Im nächsten Monat fand er sich in Chicago im Produktions-Truck bei der BMW Championship wieder, wo er auch Gary Koch und Peter Jacobsen auf dem Platz begleitete.
„Er ist wie ein Schwamm“, sagt Sands.
„Er ist so enthusiastisch, wenn es darum geht, das Geschäft zu lernen“, sagt Dan Hicks, der Play-by-Play-Moderator von NBC Sports‘ PGA TOUR-Übertragung. Er hat nicht die „Ich schaffe das“-Einstellung, die viele ehemalige Profisportler haben, die einfach auftauchen und alles auf magische Weise schaffen. Er geht mit der gleichen Arbeitsmoral in die Übertragung, die er auch beim Spielen an den Tag gelegt hat.“
„Er ist auf dem Übungsplatz mit den Spielern unterwegs und sammelt Nuggets ein. Er hat diese Beziehungen. Das Schwierigste für Golfer, die Fernsehsprecher werden, ist die Erkenntnis, dass man kein Spieler mehr ist. Als Spieler macht man sich Sorgen um sein Spiel. Aber das Spielfeld in der Kabine ist viel größer als auf dem Golfplatz.
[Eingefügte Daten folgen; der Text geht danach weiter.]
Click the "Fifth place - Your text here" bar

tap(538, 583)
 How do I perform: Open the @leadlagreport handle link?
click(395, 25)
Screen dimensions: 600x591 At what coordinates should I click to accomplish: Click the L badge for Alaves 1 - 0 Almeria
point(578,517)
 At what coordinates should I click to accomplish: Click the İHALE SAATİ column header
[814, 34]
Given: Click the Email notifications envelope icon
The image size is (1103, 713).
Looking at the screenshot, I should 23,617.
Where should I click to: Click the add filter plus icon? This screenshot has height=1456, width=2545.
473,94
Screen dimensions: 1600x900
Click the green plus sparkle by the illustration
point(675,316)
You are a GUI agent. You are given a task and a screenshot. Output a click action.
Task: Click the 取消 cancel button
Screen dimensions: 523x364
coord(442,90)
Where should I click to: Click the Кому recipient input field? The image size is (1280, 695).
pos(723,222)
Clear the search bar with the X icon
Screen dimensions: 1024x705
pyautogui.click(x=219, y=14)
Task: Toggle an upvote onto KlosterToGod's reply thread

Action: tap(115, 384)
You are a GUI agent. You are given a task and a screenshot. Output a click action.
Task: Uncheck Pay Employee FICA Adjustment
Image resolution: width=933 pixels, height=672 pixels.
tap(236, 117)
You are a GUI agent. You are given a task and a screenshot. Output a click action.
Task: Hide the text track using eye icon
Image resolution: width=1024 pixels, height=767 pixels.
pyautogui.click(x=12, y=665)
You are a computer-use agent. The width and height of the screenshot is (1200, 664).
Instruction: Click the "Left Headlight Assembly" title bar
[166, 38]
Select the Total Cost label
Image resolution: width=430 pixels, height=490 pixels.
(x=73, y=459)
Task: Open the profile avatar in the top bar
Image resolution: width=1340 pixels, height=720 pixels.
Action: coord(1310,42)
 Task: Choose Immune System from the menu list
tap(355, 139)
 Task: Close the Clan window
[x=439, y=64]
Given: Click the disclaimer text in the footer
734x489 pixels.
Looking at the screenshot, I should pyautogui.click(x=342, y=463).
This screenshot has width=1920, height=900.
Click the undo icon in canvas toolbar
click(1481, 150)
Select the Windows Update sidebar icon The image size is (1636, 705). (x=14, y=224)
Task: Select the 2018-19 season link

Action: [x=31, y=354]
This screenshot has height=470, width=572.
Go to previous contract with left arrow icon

Man muss in erster Linie ein Moderator sein, und Justin hat das erkannt. Er war in der Lage, diese Grenze fast sofort zu überschreiten.“
Leonard sagt, seine größte Herausforderung sei gewesen, seine Meinung zu sagen. „Ich habe jahrelang meine Meinung nicht geteilt oder über jemanden gesprochen, weil ich keine Kontroverse haben wollte“, sagt er. „Jetzt werde ich dafür bezahlt, meine Meinung zu sagen. Also musste ich in vielen Fällen herausfinden, was meine Meinung ist.“
„Wird Justin etwas Verrücktes oder Unerlaubtes sagen?“ fragt Sands. „Nein. Aber er versteht, dass Sport Unterhaltung ist. Er findet, dass er ein bisschen mehr scherzen kann, ohne die Grenze zur Kontroverse zu überschreiten. Er ist nicht auf Sponsoren angewiesen, so dass er entspannt sein und einfach er selbst sein kann.“
„Am Anfang habe ich versucht, ein Golf-Analyst zu sein“, sagt Leonard. „Jetzt fühle ich mich wohler, wenn ich einfach über etwas spreche, das ich sehr gut kenne.“ Er schaut sich Sport jetzt „ganz anders an. Ich höre mehr zu als dass ich zuschaue – 80 Prozent gegenüber 20 Prozent.“
Golffans werden Leonard in diesem Jahr mindestens 15 Mal hören und sehen, unter anderem beim Ryder Cup in Frankreich. Im vergangenen Dezember sahen, aber hörten sie ihn nicht bei der PNC Father-Son Championship, einer Veranstaltung, über die er ursprünglich berichten sollte. Zuvor, während des Presidents Cup, fragte Golf Channel Executive Producer Molly Solomon, ob er in einem Sohn-Vater-Team mit seinem Vater Larry spielen würde.
Die Leonards bildeten ein Team, aber die Veranstaltung schien den größten Eindruck auf Justins ältesten Sohn, den 11-jährigen Luke, zu machen, der mit seinem Vater zum Event in Orlando reiste.
„Er wollte wirklich da rausgehen und üben und so“, sagt Justin. „Ich glaube, es hat ihn ein bisschen inspiriert, Paddy Harringtons kleinen Jungen zu sehen, der 14 Jahre alt ist, und Leo Goosen, der 15 Jahre alt ist. Luke dachte sich: ‚Ich frage mich, ob ich in drei oder vier Jahren hier draußen sein könnte. Meine Herangehensweise an die Kinder und den Golfsport ist, ihnen den Zugang zu ermöglichen – wenn sie rausgehen wollen, nehme ich sie mit. Ich zwinge sie nicht dazu, denn das funktioniert in der Regel nicht sehr gut.“
Schließlich hat ihn niemand gezwungen, nach Aspen zu ziehen, und die Dinge haben sich für ihn und seine Familie offensichtlich gut entwickelt.